Reacher le devolvió la cartera, deslizándola por la mesa. Y a continuación le devolvió la fotografía de igual manera.

—¿Lo ha visto?

Reacher negó con la cabeza.

—No, no lo he visto. Lo siento.

—Tiene que estar en alguna parte.

—¿De qué está huyendo?

Lucy miró hacia la derecha.

—¿Por qué iba a estar huyendo de algo?

—Es una suposición.

—¿Quién es usted?

—Simplemente una persona.

—¿Cómo ha sabido que no me llamo Anne? ¿Cómo ha sabido que no voy a la Universidad de Miami?

—Hace mucho tiempo fui policía. En el ejército. Aún recuerdo algunas cosas.

Se quedó callada y su rostro perdió algo de color. La piel se le emblanqueció por debajo de las pecas. Guardó la fotografía en su funda, cerró la cartera y la metió en el bolso.

—No te gusta la policía, ¿verdad?

—No siempre.

—Eso es raro en una persona como tú.

—¿Como yo?

—Cautelosa, prudente, clase media, bien educada.

—Las cosas cambian.

—¿Qué ha hecho tu marido?

No respondió.

—¿Y a quién se lo ha hecho?

A aquello tampoco respondió.

—¿Por qué fue a Despair?

Seguía sin responder.

—¿En qué parte del pueblo tenías que reunirte con él?

Nada.

—Bueno, tampoco importa. No lo he visto, y además ya no soy policía. Hace mucho que no lo soy.

—En mi caso... ¿qué haría usted ahora?

—Esperaría aquí, en Hope. Tu marido parece una persona capaz. Lo más probable es que aparezca. Antes o después. O que te haga llegar algún mensaje.

—Eso espero.

—¿Él también va a la universidad?

Lucy Anderson no respondió a aquella pregunta. Puso bien la solapa de su bolso de mensajero, se deslizó por la butaca hacia el pasillo, se levantó y se colocó bien la minifalda. Algo más de metro setenta, sí; puede que algo por debajo de los sesenta kilos, rubia, con los ojos azules, fuerte y sana.

—Gracias. Buenas noches

—Buena suerte, Lucky.

La joven se echó el bolso al hombro y fue hasta la salida, empujó la puerta y salió a la calle. Reacher se quedó observando cómo se encorvaba arrebujándose en la sudadera y cómo se marchaba en mitad de la fría noche.

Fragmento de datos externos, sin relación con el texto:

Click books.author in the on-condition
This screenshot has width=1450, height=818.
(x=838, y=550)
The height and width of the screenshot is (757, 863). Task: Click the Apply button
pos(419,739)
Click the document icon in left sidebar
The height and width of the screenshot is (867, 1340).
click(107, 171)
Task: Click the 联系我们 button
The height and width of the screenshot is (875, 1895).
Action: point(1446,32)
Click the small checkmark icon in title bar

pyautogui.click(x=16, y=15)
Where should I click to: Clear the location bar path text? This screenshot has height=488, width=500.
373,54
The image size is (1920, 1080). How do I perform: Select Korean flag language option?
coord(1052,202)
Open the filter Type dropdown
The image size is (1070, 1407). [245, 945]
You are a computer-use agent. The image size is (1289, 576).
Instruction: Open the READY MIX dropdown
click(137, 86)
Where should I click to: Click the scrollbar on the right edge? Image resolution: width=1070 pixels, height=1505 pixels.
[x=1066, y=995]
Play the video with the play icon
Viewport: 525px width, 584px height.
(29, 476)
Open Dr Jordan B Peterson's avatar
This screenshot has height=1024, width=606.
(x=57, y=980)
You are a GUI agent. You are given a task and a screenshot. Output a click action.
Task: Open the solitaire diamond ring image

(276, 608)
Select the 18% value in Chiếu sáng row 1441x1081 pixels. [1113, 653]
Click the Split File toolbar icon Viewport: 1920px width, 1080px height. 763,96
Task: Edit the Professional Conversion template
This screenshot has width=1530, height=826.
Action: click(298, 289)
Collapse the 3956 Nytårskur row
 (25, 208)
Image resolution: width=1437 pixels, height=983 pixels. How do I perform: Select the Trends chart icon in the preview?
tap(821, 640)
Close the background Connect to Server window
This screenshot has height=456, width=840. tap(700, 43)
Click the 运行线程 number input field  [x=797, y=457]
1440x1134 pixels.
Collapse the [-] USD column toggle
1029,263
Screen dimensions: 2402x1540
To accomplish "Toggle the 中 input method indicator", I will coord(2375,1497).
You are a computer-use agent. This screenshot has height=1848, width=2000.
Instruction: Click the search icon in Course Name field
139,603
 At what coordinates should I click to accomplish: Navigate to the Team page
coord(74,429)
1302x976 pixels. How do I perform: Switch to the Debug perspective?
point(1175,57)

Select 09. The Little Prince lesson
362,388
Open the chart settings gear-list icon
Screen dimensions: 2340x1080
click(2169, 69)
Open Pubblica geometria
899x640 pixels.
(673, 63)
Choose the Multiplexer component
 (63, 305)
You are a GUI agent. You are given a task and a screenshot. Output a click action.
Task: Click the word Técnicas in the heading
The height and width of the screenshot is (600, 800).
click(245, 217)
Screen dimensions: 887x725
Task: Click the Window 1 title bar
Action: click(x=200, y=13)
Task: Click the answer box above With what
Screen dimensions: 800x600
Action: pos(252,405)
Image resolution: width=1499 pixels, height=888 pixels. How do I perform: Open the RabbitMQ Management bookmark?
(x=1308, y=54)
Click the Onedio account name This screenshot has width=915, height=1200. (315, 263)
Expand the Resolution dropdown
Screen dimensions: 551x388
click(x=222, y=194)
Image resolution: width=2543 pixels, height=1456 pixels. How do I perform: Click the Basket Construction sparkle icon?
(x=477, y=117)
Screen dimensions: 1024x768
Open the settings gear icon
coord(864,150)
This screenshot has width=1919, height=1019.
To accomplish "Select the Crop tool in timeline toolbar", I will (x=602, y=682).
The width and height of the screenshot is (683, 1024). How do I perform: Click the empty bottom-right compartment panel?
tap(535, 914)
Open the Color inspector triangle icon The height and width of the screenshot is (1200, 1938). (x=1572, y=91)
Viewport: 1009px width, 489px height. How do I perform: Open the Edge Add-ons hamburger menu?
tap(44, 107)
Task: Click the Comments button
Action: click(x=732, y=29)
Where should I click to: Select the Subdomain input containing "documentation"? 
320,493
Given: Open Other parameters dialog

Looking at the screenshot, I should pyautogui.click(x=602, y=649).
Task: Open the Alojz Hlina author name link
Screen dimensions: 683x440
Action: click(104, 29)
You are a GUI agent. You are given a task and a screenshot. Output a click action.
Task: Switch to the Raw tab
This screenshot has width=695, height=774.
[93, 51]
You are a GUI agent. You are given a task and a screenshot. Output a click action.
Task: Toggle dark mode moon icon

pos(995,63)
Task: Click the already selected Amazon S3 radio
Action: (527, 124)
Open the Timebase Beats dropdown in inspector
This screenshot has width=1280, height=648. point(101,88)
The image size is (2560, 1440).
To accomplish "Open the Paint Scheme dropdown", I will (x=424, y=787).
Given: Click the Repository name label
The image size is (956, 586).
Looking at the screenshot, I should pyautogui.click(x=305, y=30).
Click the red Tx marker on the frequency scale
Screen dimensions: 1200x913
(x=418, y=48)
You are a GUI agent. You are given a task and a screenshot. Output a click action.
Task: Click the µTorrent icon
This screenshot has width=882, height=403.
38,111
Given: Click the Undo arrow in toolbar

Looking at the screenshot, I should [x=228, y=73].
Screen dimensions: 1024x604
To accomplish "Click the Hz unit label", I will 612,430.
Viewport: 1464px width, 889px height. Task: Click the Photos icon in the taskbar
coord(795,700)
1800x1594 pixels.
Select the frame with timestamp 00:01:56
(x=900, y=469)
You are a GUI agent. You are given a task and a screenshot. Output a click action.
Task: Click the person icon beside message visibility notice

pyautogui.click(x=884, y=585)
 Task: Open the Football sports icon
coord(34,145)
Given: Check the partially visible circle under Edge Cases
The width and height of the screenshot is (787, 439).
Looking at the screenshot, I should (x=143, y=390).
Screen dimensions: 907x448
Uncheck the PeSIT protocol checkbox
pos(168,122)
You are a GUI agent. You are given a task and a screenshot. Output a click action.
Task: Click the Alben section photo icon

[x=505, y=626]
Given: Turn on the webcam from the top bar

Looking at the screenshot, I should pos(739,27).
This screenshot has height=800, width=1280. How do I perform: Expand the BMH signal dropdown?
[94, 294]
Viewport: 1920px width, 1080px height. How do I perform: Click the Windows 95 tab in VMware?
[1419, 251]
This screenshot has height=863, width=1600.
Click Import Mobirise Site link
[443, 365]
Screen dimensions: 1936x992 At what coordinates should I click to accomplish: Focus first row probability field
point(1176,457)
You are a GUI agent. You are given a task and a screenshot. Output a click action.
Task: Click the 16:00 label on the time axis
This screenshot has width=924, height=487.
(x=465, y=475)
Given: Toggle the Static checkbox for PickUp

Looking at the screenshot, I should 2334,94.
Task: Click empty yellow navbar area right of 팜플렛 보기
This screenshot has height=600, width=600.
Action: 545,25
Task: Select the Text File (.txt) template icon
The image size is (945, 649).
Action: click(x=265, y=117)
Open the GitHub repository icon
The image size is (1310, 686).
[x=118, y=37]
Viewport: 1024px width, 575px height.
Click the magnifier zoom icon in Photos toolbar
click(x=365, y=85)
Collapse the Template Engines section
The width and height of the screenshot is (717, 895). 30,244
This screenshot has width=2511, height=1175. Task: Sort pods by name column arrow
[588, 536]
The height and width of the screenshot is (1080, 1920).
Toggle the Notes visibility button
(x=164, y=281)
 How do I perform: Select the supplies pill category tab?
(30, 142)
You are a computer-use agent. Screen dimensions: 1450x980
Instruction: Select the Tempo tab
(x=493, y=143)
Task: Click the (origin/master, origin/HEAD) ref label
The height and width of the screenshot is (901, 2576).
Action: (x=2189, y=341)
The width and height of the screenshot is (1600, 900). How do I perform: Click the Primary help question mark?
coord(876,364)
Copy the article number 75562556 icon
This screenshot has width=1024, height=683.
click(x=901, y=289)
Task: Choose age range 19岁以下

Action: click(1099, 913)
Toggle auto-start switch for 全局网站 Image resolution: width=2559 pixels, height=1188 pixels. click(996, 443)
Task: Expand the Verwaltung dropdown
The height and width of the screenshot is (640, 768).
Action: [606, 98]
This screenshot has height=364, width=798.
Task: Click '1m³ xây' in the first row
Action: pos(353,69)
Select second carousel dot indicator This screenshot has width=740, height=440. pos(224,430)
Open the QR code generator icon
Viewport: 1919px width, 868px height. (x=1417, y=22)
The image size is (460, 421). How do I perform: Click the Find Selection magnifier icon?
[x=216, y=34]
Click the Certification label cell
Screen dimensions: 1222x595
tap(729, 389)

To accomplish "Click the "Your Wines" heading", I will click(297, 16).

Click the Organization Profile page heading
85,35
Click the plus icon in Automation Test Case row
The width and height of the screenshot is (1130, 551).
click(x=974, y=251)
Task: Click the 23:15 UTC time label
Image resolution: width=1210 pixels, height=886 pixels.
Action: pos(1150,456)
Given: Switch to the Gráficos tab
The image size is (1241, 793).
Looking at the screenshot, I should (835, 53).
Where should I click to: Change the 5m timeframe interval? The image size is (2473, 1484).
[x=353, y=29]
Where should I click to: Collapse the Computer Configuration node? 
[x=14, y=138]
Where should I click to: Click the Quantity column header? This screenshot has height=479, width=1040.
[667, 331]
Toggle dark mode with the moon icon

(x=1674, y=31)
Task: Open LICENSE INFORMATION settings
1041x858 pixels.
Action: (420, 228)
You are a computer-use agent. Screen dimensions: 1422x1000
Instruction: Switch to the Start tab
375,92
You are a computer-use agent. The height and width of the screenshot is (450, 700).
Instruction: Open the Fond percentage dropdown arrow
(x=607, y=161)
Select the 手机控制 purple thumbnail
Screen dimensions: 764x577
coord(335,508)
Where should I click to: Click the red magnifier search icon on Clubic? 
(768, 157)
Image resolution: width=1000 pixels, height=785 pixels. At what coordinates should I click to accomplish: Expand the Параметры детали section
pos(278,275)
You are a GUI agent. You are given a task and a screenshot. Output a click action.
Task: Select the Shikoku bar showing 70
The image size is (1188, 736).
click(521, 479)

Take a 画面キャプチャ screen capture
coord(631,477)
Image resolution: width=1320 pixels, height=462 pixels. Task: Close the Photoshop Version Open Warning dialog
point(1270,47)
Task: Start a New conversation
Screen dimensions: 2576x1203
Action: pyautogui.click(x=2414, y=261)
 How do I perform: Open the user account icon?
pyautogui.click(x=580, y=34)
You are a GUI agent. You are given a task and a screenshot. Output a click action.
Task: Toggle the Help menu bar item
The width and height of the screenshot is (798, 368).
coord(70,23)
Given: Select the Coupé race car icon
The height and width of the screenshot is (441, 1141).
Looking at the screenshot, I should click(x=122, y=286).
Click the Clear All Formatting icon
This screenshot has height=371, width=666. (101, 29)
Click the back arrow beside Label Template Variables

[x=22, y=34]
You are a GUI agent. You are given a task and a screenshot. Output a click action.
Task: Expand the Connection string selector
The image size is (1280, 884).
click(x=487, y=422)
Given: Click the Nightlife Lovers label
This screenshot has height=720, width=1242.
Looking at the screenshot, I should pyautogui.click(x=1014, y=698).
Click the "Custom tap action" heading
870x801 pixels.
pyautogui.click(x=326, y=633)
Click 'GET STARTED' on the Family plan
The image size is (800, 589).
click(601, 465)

Reacher se metió en la cama antes de las dos de la madrugada. La habitación del motel tenía buena temperatura. Había un calefactor debajo de la ventana y funcionaba sin parar. Puso la alarma de su cabeza a las seis y media. Estaba cansado, pero dio por hecho que le bastaría con dormir cuatro horas y media. Y así tendría que ser, porque quería ducharse antes de ir a desayunar.